Do you notice how each pair adds one to each pair element each time? This means that the characters at position ‘515’ to ‘573’ are common in both genomes. And we can simplify this by outputing instead

'(515, 573)'

The package does this with the filter.py code. We input a list of all the character matches in a nested list (called test), and unlist it using test = list(chain(*test)). To make things easier to look for in the matching, we duplicate the last element in test with test.append(test[len(test)- 1]). This is where we now have to start looking for numbers in succession like 2, 3, 4. First, to simplify the searching, we focus only on the first element in the pair wrapped in the parenthesis. This is done using the code:

iter = len(test)

    #start iterating the list

    #method:
    # extract the first entry in the tuple character: (9, 100) -> '9' and append to condensed
    #end with a list like [1, 2, 3, 4]

    for item in range(0, iter):

        trimed = str(re.findall(r'\([0-9]+',str(test[item])))
        trimed = re.findall(r'[0-9]+', trimed)
        condensed.append(int(trimed[0]))

which is basic regular expression parsing and appending onto an empty list called condensed.

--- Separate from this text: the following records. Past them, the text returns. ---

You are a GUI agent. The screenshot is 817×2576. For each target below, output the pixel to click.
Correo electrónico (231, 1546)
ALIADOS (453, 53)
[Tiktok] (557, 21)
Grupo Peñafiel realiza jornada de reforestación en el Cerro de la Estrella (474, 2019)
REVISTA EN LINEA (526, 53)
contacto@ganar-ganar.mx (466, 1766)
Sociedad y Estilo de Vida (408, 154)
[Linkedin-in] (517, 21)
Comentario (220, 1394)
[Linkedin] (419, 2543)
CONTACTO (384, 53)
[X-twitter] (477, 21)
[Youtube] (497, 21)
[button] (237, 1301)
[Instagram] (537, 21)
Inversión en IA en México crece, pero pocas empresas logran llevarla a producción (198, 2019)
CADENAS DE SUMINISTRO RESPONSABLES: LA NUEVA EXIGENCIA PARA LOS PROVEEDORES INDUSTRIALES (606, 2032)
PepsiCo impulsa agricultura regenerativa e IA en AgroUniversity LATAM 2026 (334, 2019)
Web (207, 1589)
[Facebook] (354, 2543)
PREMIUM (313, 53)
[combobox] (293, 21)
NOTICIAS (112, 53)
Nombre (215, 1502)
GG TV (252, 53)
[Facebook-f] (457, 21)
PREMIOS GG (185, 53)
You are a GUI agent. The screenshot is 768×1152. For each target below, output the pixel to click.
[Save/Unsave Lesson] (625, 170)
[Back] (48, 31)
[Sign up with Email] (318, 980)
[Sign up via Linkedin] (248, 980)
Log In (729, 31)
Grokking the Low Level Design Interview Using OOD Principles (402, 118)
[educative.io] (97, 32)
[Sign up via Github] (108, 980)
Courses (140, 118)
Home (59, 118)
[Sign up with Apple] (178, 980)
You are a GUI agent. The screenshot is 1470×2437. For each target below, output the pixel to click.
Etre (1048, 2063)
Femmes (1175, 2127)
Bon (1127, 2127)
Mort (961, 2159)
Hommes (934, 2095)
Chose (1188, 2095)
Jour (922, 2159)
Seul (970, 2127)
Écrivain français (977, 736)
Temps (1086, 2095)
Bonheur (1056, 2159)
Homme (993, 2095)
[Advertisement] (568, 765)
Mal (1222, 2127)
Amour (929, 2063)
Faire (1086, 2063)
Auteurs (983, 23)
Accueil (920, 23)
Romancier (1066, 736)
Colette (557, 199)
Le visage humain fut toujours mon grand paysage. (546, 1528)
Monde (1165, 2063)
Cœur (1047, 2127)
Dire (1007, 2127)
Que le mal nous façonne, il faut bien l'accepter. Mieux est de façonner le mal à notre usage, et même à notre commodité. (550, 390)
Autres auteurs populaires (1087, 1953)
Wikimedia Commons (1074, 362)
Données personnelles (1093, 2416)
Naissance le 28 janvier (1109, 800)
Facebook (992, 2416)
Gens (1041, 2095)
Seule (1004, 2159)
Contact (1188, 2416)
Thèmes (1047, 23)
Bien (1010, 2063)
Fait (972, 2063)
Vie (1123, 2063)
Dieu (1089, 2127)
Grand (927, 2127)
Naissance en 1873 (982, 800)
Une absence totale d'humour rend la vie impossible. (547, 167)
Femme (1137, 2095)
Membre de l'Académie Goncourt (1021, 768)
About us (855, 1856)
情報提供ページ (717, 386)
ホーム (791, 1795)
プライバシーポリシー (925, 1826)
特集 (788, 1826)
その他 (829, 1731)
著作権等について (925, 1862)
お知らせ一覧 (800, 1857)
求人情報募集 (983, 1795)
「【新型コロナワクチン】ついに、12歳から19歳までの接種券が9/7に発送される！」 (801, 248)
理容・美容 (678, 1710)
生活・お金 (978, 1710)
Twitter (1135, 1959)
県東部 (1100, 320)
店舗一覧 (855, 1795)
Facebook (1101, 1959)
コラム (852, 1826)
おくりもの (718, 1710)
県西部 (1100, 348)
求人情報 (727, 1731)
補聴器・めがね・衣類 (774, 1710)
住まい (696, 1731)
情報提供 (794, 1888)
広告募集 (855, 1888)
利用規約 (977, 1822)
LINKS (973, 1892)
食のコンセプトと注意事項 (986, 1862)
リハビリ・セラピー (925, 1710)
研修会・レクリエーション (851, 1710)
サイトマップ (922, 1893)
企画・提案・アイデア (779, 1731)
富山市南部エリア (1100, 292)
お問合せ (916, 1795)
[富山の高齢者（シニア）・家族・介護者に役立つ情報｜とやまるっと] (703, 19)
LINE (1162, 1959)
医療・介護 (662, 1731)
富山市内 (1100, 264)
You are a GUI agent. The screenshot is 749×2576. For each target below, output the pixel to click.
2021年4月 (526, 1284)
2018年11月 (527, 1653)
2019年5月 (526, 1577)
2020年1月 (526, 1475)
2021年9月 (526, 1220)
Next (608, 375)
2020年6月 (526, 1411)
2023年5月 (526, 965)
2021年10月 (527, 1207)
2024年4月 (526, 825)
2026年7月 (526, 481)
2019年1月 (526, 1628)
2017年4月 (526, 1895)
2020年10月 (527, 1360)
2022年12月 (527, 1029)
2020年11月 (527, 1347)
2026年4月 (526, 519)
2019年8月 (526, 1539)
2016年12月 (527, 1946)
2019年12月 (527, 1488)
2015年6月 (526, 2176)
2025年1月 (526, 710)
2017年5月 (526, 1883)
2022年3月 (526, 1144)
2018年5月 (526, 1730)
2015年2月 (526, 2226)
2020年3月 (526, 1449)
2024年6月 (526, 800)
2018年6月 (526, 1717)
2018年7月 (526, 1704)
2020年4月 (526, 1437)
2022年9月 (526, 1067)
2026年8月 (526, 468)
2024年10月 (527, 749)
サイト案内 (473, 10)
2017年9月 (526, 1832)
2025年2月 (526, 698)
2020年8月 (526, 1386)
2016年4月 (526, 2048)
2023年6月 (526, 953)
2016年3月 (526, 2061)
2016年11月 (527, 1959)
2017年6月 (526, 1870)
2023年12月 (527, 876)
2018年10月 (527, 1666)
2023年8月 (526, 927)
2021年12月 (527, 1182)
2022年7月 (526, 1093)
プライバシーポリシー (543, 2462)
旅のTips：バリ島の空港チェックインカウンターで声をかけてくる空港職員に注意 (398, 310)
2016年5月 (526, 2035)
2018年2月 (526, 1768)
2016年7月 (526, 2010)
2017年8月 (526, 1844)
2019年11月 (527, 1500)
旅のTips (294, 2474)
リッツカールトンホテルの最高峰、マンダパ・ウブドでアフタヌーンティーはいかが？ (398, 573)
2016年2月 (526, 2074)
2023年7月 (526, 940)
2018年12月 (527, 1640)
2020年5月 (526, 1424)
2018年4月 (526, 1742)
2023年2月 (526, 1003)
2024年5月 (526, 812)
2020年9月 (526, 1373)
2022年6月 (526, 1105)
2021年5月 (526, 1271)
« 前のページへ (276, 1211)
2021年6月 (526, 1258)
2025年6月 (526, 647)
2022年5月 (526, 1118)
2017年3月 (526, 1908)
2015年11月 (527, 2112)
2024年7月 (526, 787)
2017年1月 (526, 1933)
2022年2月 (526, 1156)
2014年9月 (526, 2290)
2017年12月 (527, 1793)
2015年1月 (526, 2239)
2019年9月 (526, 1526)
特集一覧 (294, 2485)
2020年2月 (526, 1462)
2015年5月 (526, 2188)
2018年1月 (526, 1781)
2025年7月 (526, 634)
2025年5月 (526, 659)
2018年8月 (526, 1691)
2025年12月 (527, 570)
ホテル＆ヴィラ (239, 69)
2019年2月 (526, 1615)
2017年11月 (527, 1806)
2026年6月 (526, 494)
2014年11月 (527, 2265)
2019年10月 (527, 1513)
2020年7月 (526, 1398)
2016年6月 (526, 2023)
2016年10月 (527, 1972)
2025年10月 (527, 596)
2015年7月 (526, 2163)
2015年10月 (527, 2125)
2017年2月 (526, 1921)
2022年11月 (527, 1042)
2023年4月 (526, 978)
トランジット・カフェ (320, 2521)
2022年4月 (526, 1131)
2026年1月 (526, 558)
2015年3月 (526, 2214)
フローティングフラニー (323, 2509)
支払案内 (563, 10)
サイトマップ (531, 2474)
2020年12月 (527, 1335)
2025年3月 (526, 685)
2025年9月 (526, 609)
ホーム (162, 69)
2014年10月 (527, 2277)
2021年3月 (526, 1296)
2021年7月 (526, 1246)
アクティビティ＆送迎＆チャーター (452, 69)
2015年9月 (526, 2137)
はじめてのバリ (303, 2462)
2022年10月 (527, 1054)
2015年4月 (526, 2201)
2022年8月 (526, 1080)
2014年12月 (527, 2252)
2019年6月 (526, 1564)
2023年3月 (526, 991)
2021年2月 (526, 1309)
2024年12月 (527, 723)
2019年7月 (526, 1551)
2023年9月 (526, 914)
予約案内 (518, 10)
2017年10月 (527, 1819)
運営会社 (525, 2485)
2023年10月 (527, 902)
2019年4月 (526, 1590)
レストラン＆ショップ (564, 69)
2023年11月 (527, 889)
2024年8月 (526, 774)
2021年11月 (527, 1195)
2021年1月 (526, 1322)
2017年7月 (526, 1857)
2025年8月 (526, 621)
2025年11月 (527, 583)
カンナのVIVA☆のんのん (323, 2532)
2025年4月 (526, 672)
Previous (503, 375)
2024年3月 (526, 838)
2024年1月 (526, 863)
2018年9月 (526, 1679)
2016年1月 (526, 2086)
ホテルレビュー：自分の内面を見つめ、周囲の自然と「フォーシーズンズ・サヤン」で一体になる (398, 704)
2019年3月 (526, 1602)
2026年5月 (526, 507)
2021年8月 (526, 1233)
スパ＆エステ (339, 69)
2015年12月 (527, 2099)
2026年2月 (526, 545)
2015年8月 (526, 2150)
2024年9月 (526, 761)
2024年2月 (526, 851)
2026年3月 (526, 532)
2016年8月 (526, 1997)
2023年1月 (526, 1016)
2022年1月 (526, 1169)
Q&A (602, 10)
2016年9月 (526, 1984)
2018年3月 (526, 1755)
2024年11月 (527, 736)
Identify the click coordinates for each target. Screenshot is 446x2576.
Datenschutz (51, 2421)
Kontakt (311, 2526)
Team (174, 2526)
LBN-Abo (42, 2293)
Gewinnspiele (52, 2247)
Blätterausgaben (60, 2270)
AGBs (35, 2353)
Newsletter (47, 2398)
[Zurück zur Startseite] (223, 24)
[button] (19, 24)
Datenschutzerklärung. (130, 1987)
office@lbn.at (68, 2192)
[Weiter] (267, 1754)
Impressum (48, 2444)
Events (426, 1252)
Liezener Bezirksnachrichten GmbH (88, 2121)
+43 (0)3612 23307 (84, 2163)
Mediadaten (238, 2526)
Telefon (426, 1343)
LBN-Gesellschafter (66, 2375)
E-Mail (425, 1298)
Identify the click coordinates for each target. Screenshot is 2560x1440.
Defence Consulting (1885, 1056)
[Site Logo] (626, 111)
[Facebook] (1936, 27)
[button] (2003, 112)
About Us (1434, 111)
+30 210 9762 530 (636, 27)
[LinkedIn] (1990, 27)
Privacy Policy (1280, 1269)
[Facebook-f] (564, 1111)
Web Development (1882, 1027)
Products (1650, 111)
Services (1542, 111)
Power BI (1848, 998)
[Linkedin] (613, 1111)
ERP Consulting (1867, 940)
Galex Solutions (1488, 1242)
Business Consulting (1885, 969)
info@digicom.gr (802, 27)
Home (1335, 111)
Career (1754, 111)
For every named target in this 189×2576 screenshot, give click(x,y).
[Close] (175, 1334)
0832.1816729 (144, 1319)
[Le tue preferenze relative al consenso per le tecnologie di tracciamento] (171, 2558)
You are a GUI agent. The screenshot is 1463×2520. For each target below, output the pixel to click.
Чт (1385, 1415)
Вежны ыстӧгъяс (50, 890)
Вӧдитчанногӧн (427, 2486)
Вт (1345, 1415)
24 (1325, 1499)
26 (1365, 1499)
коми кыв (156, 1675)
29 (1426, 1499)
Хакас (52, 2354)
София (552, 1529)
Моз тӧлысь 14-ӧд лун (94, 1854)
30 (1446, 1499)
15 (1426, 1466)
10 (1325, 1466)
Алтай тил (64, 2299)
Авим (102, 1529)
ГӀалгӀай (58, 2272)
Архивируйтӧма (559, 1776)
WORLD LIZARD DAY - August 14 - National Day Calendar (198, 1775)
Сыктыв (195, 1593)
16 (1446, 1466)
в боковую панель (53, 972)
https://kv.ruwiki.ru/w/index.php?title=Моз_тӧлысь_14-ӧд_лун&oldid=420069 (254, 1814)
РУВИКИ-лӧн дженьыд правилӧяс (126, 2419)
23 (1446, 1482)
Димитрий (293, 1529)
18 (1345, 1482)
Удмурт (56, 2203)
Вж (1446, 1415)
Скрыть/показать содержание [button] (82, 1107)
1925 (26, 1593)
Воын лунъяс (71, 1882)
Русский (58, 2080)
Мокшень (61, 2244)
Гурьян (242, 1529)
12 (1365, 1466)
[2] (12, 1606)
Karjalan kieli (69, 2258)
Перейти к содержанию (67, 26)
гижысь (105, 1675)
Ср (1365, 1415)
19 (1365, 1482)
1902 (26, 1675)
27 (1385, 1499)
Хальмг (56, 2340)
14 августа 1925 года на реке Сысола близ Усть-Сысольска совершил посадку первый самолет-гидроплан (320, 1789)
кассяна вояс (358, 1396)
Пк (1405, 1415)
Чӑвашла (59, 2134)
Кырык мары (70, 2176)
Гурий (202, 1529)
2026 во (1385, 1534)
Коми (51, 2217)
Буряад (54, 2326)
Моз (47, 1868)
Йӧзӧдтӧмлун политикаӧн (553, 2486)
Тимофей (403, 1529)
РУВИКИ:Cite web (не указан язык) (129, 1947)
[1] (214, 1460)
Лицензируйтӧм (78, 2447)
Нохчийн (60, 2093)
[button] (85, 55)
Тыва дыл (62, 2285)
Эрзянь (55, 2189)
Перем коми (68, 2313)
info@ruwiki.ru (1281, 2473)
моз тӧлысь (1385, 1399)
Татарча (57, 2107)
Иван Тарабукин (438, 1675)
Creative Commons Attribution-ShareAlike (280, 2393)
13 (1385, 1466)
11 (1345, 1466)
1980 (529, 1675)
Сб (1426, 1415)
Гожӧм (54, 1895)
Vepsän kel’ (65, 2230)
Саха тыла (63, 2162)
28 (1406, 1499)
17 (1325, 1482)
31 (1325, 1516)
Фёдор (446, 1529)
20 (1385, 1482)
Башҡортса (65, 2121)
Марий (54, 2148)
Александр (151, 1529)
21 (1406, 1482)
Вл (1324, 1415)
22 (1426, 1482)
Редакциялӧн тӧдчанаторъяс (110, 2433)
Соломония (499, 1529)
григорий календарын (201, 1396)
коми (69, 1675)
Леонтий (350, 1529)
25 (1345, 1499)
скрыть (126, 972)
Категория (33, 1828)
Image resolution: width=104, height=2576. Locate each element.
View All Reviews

We then have a list like

condensed = ['515', '516', '517', '518', '519', '520', '521', '522', '523', '523']

Now we have to mark the consecutive matches with a boolean list called bool that as a 1 prepended for matching. The idea is to go through lists like that above every 2 elements and check for a difference of 1; this is given in the code below using the while loop

bool = [1] #list of matches

    #making a simple boolean list of consecutive matches or not, 0 means no and 1 means yes
    #idea is that numbers that match have a difference of 1
    for item in range(0, iter - 1):

        if (condensed[(item + 1)] - condensed[item] == 1):
            bool.append(1)
        else:
            bool.append(0)

The list bool could look like

bool = [1, 1, 1, 1, 1, 0, 0, 1, 0, 1, 1, 0, 1, 1, 1]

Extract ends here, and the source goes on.